The Reverend Brocklebee put on his spectacles, moved up under the light, cleared his throat, spread the paper.
My contribution was called, “Matron’s Dream”. It was a skit on the names of all patients and staff in the San. In the middle of my very best sentence the Reverend Brocklebee stumbled, peered close, reddened, skipped.
Fool! What a mess he had made of it! Couldn’t the man read? Or had some name been purposely omitted? Miss Ecton had not been at the dinner-table. She was up and about yesterday. I remembered Hokey’s face as she pocketed my cards. Miss Ecton’s name had been on top. Now I remembered. It was the last card to be addressed.
We did not have a Christmas tree but there was gift-giving of sorts. Skeletons of dressing screens without their drapery were placed at one end of the room. On these hung a multitude of little butcherish brown paper parcels (each might have contained one chop). The parcels were knotted and tied with white butcher-string. Each patient was blindfolded, led to the rack, to choose his own parcel, silly little gifts aimed to provoke a smile. The San meant well.
When we had all taken, each nurse stepped up and took for her bed patients.
“Hokey, you forgot Miss Ecton.” I watched her closely. There was sham behind her casual, “So I did,” and stepping jauntily she took another parcel. Hokey couldn’t act well.
At nine o’clock we went to our rooms. Christmas was done, and nobody was sorry.
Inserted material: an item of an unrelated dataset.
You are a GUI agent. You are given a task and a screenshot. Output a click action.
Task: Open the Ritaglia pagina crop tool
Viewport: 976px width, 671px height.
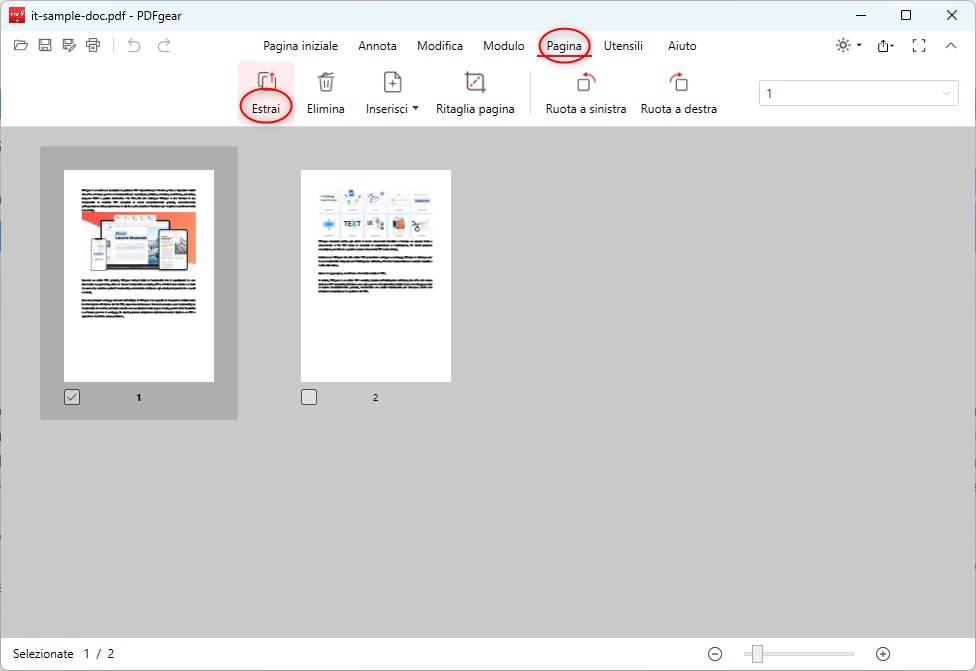(475, 90)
Hokey came to tuck me up. “Hokey, I know. You need not lie. Tell me about Evelyn Ecton. I chatted with her last night at five o’clock on the porch.”
“She was dead at six—haemorrhage,” Hokey choked.
Evelyn Ecton had come to the San about the same time as myself. We both were Hokey’s patients.
Yesterday I had appeared on the porch, first time up in two months. Evelyn Ecton coming back from her walk greeted me, “Hello, I’ve been up, you down. See-saw, see-saw.” She laughed. All Christmas Day she had lain in the San morgue awaiting burial. We Christmased within earshot of the little brick morgue but Evelyn Ecton’s self was away. Our forced merriment did not disturb her rest.